Is science making progress in deconstructing the animal spirits at play in financial markets? In the October 2011 draft of his chapter entitled “Fear, Greed, and Financial Crises: A Cognitive Neurosciences Perspective”, Andrew Lo explores the neuroscientific underpinnings of those human behaviors most relevant to financial system risk. Citing a range of uncontrolled (opportunistic) and controlled experiments on brain operations, he finds that:
- Financial gain activates the same reward circuitry as cocaine. Risk-taking activities resulting in a series of lucky gains may induce a potentially destructive positive feedback loop.
- Financial loss appears to activate the same fight-or-flight circuitry as a physical attack, sidestepping higher brain functions (“rationality”) in favor of emotional processing and elevating heart rate, blood pressure and alertness. Once triggered, this circuit overrides most other decision-making components and is very difficult to interrupt.
- Despite its adverse reputation, moderate emotional processing appears essential to making sound risk-reward trade-offs. Both too much and too little emotion can trigger irrational behavior.

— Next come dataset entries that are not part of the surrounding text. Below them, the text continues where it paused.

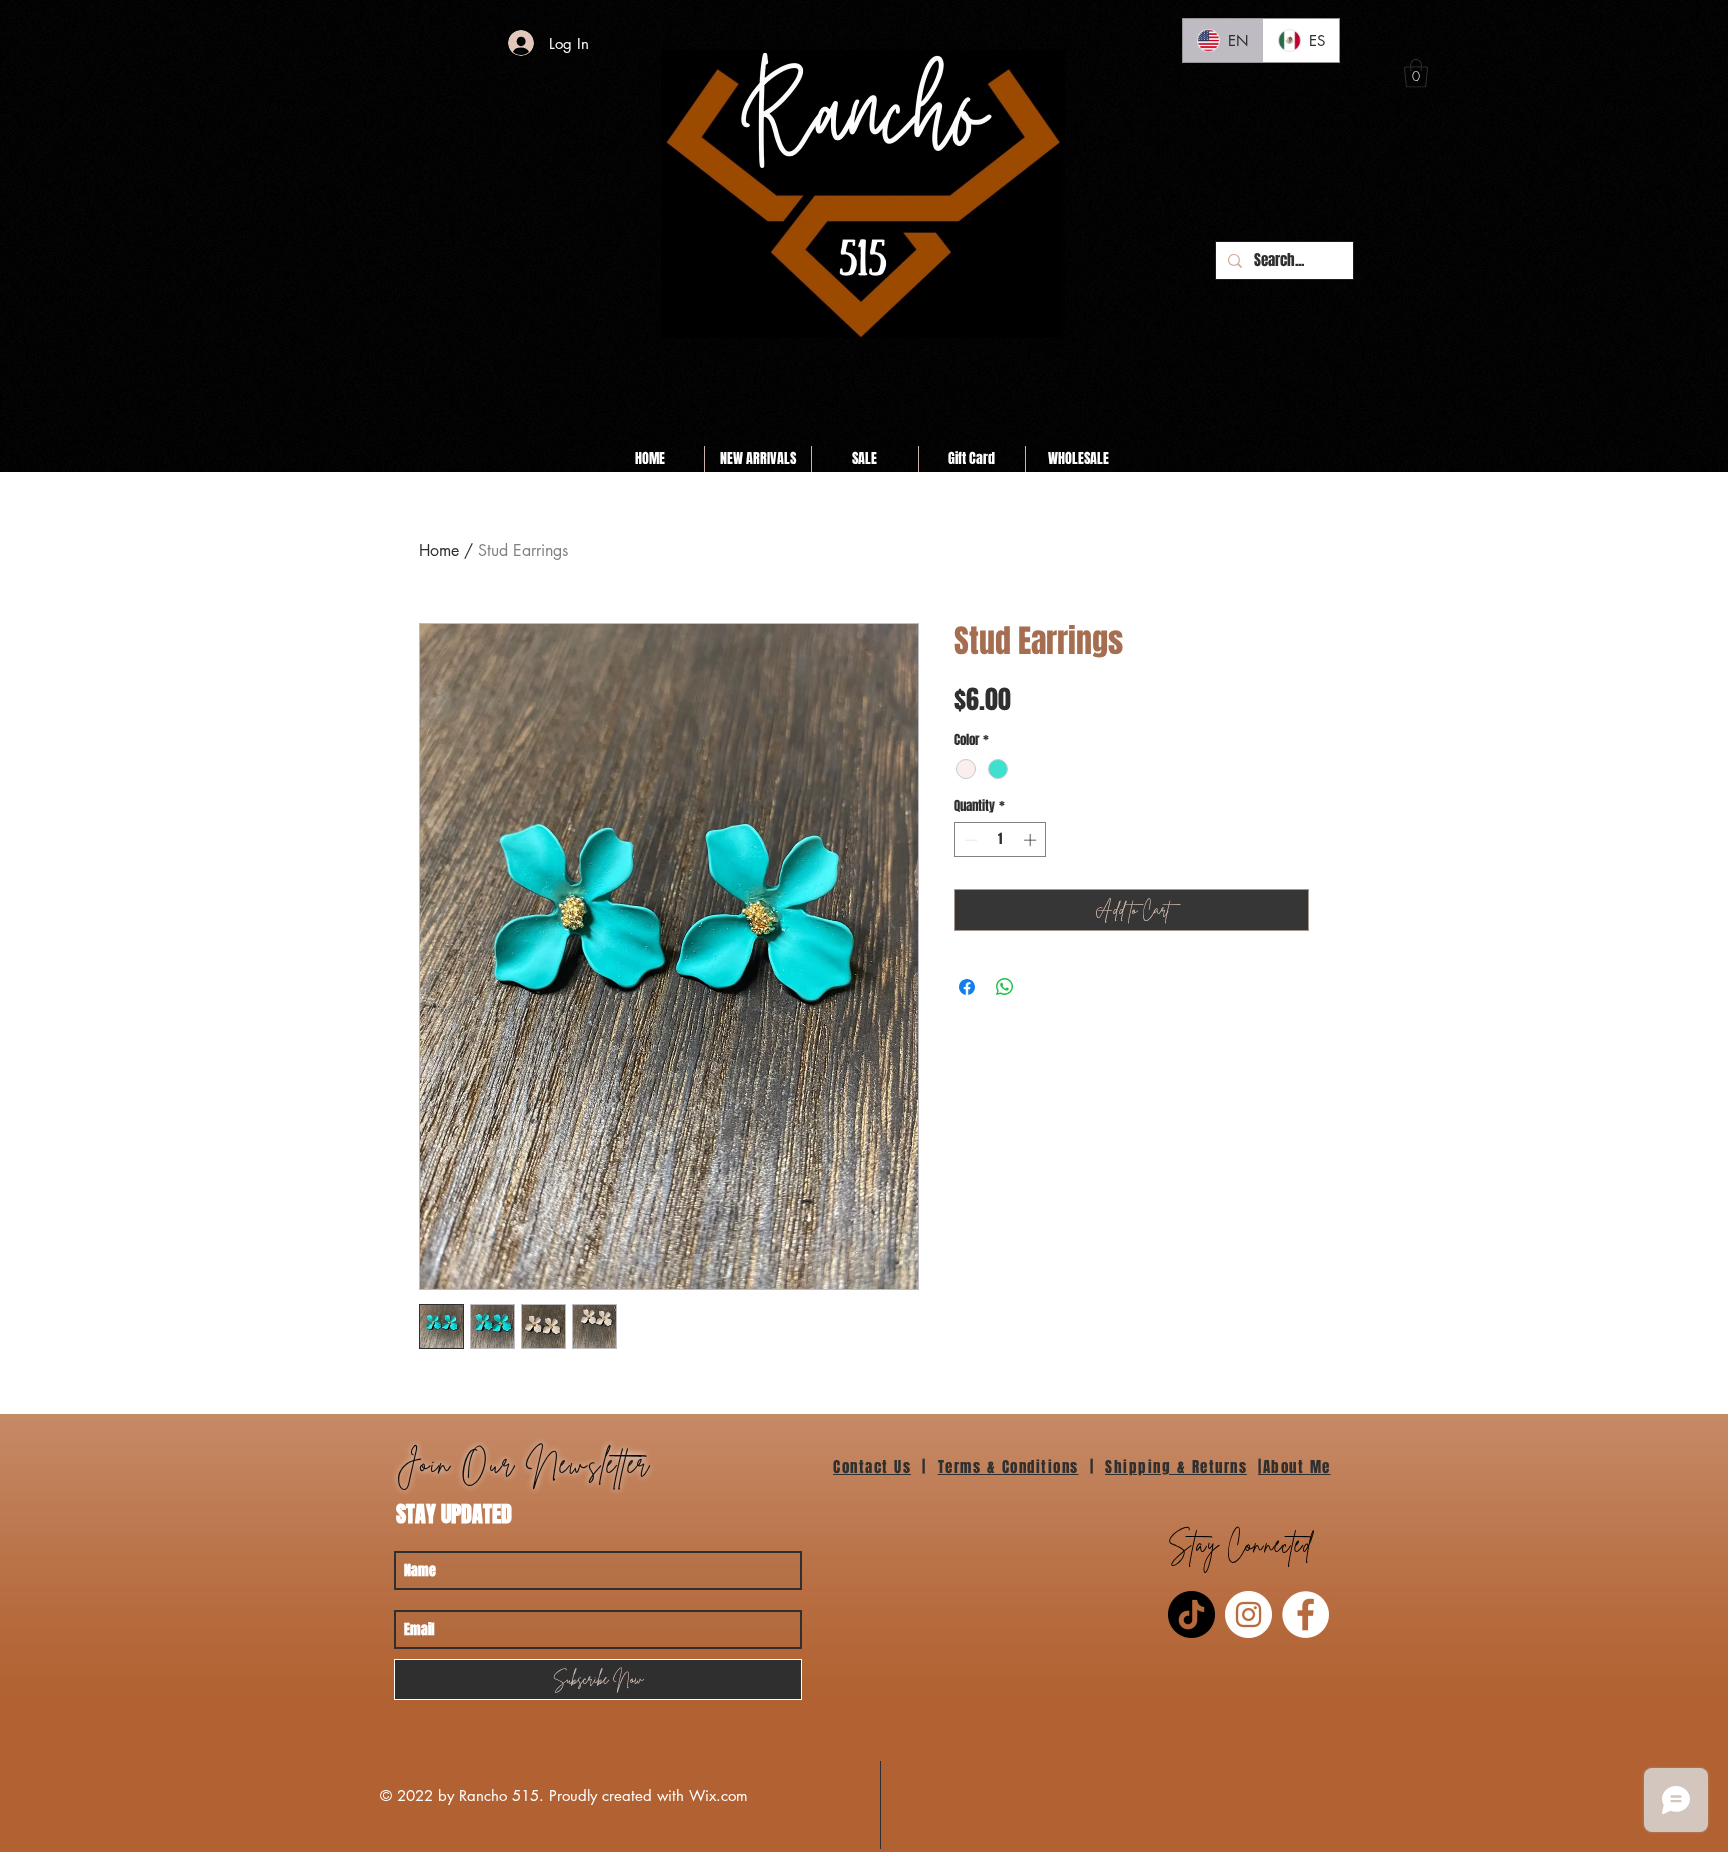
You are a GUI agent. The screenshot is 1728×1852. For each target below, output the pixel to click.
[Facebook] (1305, 1614)
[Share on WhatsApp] (1005, 987)
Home (439, 550)
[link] (1416, 73)
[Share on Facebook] (967, 987)
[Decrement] (969, 840)
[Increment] (1032, 840)
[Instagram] (1248, 1614)
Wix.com (718, 1795)
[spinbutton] (1000, 840)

- Risk-seeking (risk-averse ) investors process potential monetary gain (loss) along the same circuitry involved in use of cocaine (contemplation of disgusting things).
- Economic preferences often involve complicated interactions among multiple brain components and therefore may not be stable over time.
- There are apparently inherent limits to the level of “hall-of-mirrors” processing (what others are thinking) involved in financial arbitrage strategies.
In summary, evidence supports a belief that human processing of financial situations employs brain circuitry evolved in response to a largely non-financial environment. While associated responses can be extreme, moderate emotional engagement appears to support, rather than undermine, rational evaluation.
Cautions regarding findings include:
- Due to the generally small scale of brain components (and limitations on invasiveness), the tools of neuroscience are imprecise.
- Complexity tends to confound inference.